What’s next for disposable vape recycling?
We may be some distance from being able to simply put used disposable vapes into general household or public recycling bins, but ‘Extended Producer Responsibility’ offers a glimmer of hope. Under existing battery regulations, many retailers selling batteries are required to provide for ‘free take back’ of waste portable batteries at their premises. Producers are then responsible for ensuring these batteries are appropriately treated and recycled. It is unclear whether this extends to products which contain batteries, like disposable vapes. Some vape companies have already asked consumers to give back their used disposable vapes. An issue with this is the lack of widely available recyclers in the UK who are able to take them from vape shops to recycling facilities.

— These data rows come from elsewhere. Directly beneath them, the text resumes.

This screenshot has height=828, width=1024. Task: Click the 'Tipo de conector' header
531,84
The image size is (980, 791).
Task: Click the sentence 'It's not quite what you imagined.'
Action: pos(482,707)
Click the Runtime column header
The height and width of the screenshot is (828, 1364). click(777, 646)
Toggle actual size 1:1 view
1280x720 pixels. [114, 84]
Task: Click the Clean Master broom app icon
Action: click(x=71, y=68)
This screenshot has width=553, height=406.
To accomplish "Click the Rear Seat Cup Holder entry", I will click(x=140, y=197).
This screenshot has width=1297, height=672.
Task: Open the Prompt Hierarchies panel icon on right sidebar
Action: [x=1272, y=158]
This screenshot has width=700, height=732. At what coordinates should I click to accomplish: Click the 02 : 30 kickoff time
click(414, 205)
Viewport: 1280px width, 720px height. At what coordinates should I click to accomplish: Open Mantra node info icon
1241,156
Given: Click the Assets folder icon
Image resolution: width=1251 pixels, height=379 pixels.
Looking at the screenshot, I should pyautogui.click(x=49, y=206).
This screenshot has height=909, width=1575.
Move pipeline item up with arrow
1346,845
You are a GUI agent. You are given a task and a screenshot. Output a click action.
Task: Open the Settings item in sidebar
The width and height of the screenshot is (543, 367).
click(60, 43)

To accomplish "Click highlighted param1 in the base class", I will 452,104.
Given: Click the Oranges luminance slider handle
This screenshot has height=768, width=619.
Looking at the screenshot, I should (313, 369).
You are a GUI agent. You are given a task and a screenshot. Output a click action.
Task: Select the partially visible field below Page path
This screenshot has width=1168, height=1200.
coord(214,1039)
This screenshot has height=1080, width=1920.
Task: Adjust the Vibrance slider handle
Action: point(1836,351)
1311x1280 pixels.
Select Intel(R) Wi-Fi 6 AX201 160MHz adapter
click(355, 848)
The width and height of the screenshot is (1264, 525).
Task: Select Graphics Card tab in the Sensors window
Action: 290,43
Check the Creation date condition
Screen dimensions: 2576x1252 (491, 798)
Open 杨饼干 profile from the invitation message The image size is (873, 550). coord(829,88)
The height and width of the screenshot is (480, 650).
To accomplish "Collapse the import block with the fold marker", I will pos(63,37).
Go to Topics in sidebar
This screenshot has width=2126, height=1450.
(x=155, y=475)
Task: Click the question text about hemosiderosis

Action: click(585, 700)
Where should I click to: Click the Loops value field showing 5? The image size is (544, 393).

The government is currently reviewing Extended Producer Responsibility rules relating to waste electronics. A Defra spokesperson said “Raw materials are finite, and each battery thrown away and lost to the system is a waste of valuable resources. That is why we are reviewing the existing producer responsibility approach for batteries, which will make it easier for people to recycle these items, driving up recycling rates.”
It remains to be seen whether this will be something which is confronted head on by the vape companies themselves, market forces, litigation, or by government action.